Suddenly I sense that DUDE, I TOUCHED THE BIG ANIMAL! is about to be kicked up a level.
Sure enough, the troop leader stops edging up to the antelope and begins moving closer to me. Within seconds the other kids - I mean vervets - realize what's up. They all abandon the nyala, like five-year-olds suddenly riveted on a new screen for a video game. Five or six of the most adventurous begin to approach me, looking scared but determined.
For a minute or two, I'm thrilled. To have wild things walk right up to me is like stepping into a Disney cartoon - and, just like my rhinoceros, it;s real! But when the monkeys get within about three feet of me, it starts to feel a little too real. Sure, they only come up to my knees, but they can jump really high, and they outnumber me. Plus, that almost-human vibe is getting slightly alarming. I suddenly remember a story about an old woman who was attacked and eaten by her own ten miniature poodles. I recall that movie with Dustin Hoffman where one monkey bite kills a human, via an infection that threatens to wipe out humanity. "Whoa!" I say, and do a little jazz-hands thing in the air.
The baby monkeys bounce backward as if yanked by unseen bungee cords. For a moment, they comfort each other, chirping and squealing as they get their heart rates down and their feart under control. But then, goading one another on, they advance again.
"Hah-hah!" I say, trying to sound confident and light-hearted. The monkeys are getting downright brazen. The look in their eyes reminded me of women waiting for the doors to open on Super Sale Saturday day at Walmart. They creep forward slowly but steadily.
"Aaagh!" I blurt, rather too loudly. Bigger jazz-hands this time.
They jump back, but only a foot or so. Almost immediately they resume forward progress. I can feel my heart rate speed up.
"Boo!" I shout, waving my jazz-hands high in the air.
This time the little monkeys don't jump back. Nor do they attack. Instead, as if by arrangement, they stand up, raise their arms, and wave their hands above their heads.
Tiny jazz-hands!
I burst out laughing, my nervousness suddenly drowned out by astonished delight.
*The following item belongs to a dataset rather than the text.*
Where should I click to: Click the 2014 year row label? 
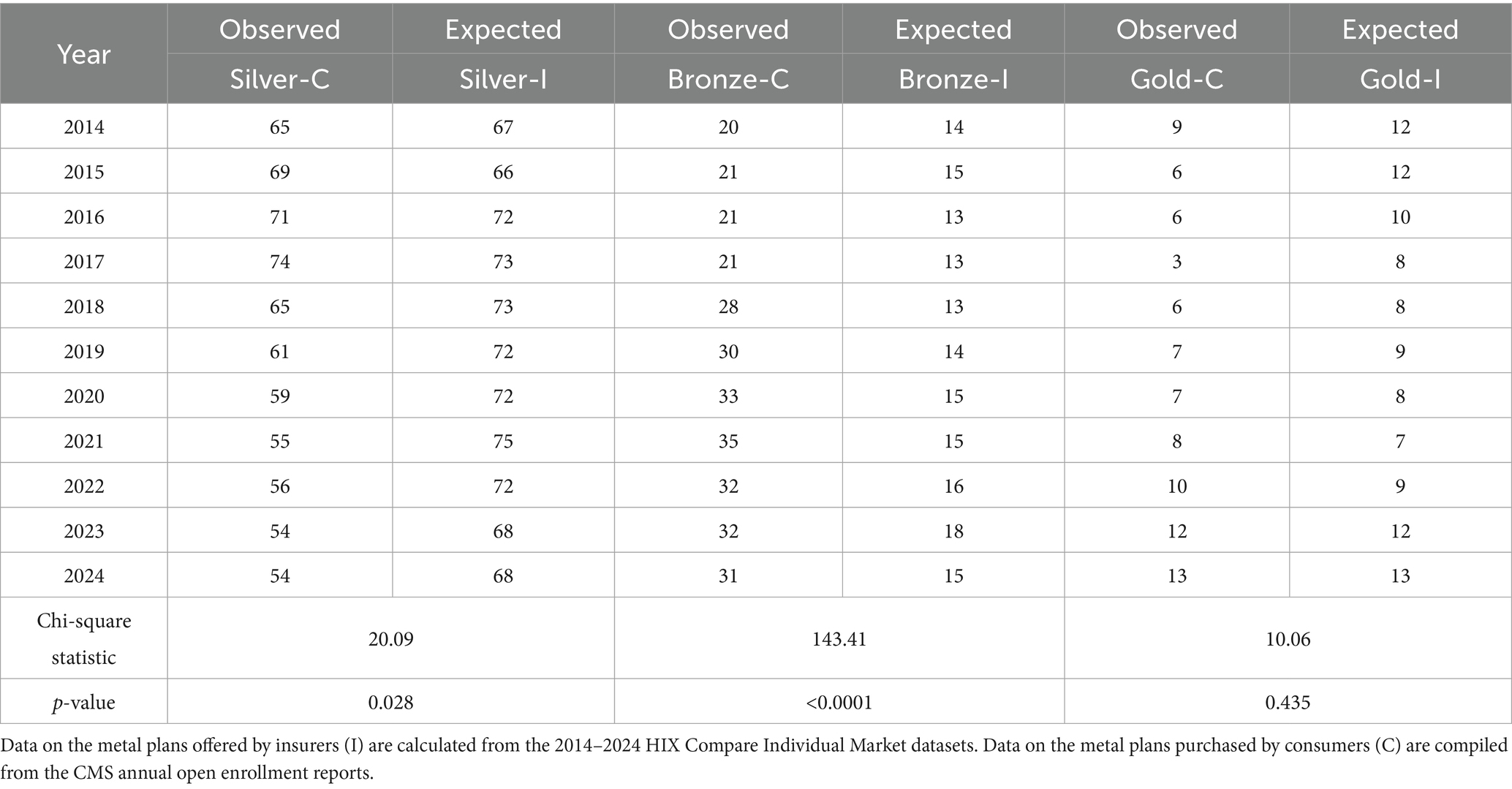pyautogui.click(x=84, y=127)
Something has changed for the monkeys. They've registered the fact that I'm not just a big animal they can use as a dare, like the nyala. Just as I've been keenly aware that they're nearly human, they seemed to have realized I'm nearly simian. I've graduated from being the object of the game to being a full-fledged participant.
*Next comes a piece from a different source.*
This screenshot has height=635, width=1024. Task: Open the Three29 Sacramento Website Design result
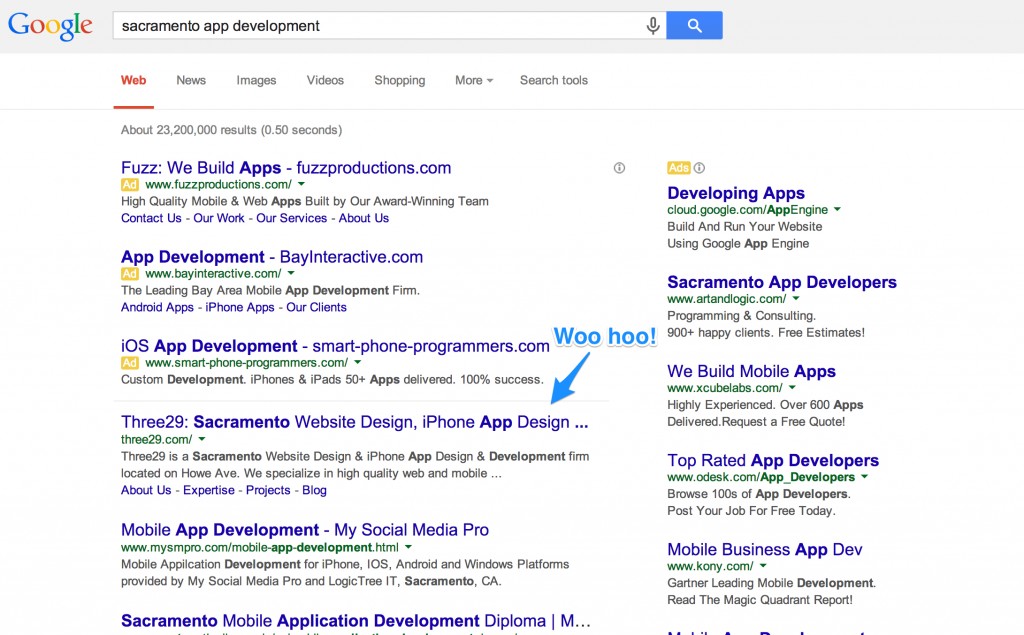click(353, 422)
For the next ten minutes or so, I mimic the monkeys' moves while they mimic mine, until it's hard to remember who is leading whom. "Humans love playing with other animals," says Diana Ackerman in her wonderful book Deep Play, "and sometimes this leads to a purity of exchange almost magical in its intensity." I can only hope that my playtime with the vervets is as magical for them as it is for me. We have more and more fun until eventually we all get up the nerve to let them them touch the hem of my pants, an event so exciting that I think we all pee a little.
To the people who must maintain Londolozi's elegant ambiance and top-rated cuisine, monkeys are an annoyance - they'd as soon steal your toast as look at you, and their droppings are both copious and malodorous. But I've always loved the vervets: the babies with their tiny faces, the adult males with their impressively bright turquoise testicles (yes, literally blue balls). Playing with the monkey nursery plunges me as deep into Wordlessness as I've ever been; their minds are so very like human children's, but without one syllable of language. By the time we hear an adult vervet piping an alarm and the babies head for the treetops, I've almost forgotten the tense and ordered way I usually think.